The Puranas and Dharma shastras also say that if you perform good acts (punyam) you get rewarded at death and go to deva loka (heaven) for enjoyment or  to go to asura loka or hell (narakam) for punishment of bad acts (papam). But the stay at heaven or hell is temporary. Once you use up the credit either in heaven or in hell you will be sent back to earth. Earth is the only place for you to work out your karma. In other words, humans do get a chance to redeem themselves through good actions in this world. This world is the only place where humans can work out their fate!

The ultimate teaching though is release from this birth-rebirth cycle through meditation and full merger with Brahman.

It is important to note that we designate some acts as punyam or papam and so they become punyam or papam. Papam and punyam are sins and virtues with religious connotations because the consequences are rewards in heaven or hell. They are judgmental.  

I prefer defining actions on the basis of their effects on ALL LIVES, as Buddha suggested. Ask whether an action is harmful or beneficial?  Not, whether they  are papam or punyam? Not whether you will go to heaven or hell by performing specific acts.

Look how many people do horrible things (papam) and then go to the temple to propitiate or go on a pilgrimage or make donations to temples to obtain punyam! That is bartering with God.

Monday, February 22, 2021

Concentration, Meditation and Connection


                I read somewhere that if I am constantly fighting distraction during meditation, I am at the stage of concentration and not in total absorption. Reading the Upanishads, particularly Chandogya Upanishad, I see connections being made between the physical and mental levels during meditation, which is internal tapas and during performance of the Yagna (fire sacrifice), which is external tapas.

During yagna and meditation, connections are made at different planes and at various stages. At the level of the body, connections are made between physical body, vital force, thought (mind), intellect and source of bliss (Taitriya Upanishad). At the consciousness level, between the waking, dreaming and deep sleep states (Mandukya Upanishad). In the material plane, connections are made between the gross and the subtle, between part and the whole and between the small (atoms) and the big (cosmos). At the spiritual level, connections are made between the individual devatas (personal gods) and the cosmic counterparts and the Brahman.

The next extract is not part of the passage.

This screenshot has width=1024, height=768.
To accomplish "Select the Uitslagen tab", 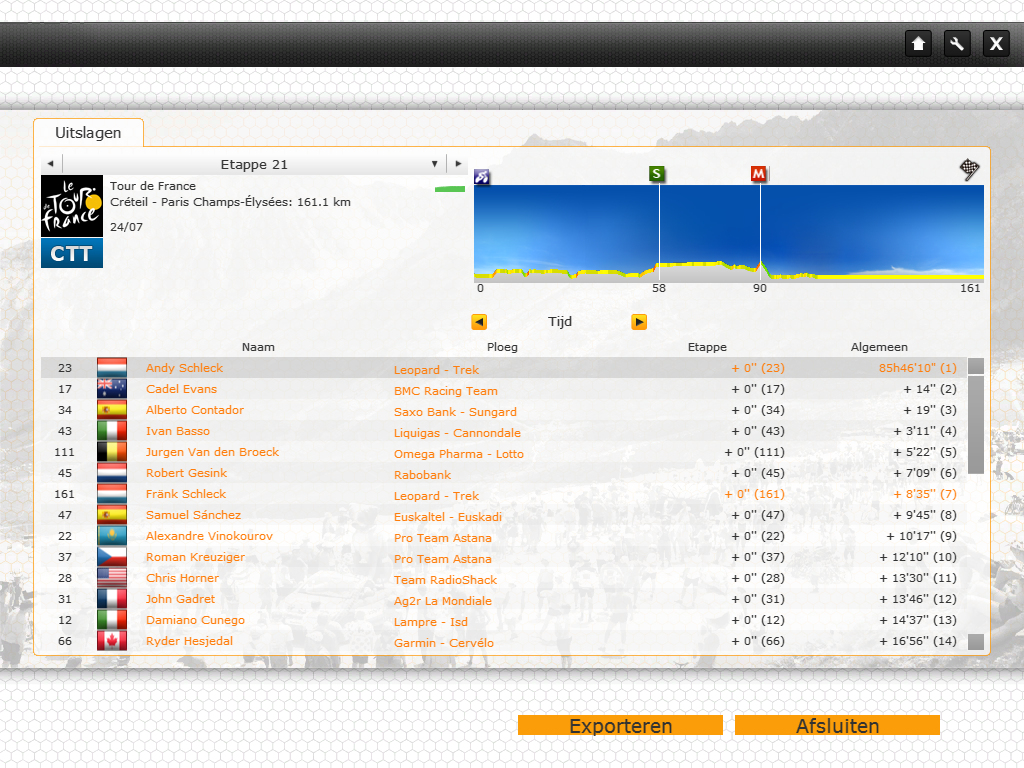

Whatever path one takes and whatever connections one makes, finally it should end in “I am That”. Because “whatever you identify with deeply and intensely during meditation (or puja/worship) you become that”.

We learn about Unity in Diversity by reading and learning Vedic texts. We experience, or at least try to experience, that Unity in diversity in meditation. Swami Vivekananda says that such realization of the Divinity in us should lead to manifestation of that Divinity in activities of our daily living.